_YOUR OBJECTIVE_. Report all lines below with the word "right".

[Stored records]
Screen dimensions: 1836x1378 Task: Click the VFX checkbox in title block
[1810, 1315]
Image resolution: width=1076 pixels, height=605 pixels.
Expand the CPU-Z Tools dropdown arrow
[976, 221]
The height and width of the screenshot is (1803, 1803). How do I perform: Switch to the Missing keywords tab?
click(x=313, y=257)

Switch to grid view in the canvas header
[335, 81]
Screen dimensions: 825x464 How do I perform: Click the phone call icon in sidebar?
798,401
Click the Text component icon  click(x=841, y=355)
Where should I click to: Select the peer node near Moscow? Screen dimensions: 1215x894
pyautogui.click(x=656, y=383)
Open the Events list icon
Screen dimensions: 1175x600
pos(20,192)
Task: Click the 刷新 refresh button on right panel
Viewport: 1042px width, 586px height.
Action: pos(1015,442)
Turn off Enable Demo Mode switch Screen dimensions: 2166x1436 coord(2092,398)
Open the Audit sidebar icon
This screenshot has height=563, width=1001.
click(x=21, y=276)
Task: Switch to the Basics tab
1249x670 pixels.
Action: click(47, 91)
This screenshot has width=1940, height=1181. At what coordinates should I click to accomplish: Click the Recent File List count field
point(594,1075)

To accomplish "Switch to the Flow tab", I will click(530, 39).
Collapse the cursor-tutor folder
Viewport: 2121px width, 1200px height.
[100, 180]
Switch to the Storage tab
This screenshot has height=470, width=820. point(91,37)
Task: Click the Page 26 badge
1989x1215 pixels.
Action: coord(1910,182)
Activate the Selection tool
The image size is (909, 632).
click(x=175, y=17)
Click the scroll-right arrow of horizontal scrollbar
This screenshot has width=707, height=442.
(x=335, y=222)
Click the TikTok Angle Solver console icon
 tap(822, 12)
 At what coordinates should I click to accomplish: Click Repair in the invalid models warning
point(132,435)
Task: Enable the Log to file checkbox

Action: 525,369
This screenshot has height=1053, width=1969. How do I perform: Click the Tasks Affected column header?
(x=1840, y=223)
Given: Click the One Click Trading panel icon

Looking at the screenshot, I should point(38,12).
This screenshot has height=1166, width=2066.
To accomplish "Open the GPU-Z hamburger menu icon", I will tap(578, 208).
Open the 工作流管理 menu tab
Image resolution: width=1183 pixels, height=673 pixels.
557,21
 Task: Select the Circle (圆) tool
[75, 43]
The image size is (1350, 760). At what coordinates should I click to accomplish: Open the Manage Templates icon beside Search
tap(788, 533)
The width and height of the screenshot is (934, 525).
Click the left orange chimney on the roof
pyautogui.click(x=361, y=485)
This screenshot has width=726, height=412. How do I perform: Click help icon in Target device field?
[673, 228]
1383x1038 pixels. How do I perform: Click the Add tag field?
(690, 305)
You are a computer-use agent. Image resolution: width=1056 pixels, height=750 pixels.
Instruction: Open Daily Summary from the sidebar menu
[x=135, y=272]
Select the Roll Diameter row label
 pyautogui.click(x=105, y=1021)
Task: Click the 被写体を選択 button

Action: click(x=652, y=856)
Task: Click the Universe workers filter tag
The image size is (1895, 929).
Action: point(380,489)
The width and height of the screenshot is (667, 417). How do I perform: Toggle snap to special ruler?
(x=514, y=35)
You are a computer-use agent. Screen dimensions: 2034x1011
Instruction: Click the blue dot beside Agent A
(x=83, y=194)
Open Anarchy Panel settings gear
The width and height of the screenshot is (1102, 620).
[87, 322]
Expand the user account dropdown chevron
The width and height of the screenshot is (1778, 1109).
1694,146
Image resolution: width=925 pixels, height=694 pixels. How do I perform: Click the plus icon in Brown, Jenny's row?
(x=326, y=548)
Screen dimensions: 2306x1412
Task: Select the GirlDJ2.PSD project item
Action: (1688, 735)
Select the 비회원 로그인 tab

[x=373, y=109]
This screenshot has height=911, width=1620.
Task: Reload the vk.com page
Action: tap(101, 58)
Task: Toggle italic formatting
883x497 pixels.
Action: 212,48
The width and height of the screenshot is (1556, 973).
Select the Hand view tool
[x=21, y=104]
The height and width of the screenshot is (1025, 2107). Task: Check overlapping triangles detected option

_RESULT OF THE TASK_.
Task: Click the 刷新 refresh button on right panel
Click the scroll-right arrow of horizontal scrollbar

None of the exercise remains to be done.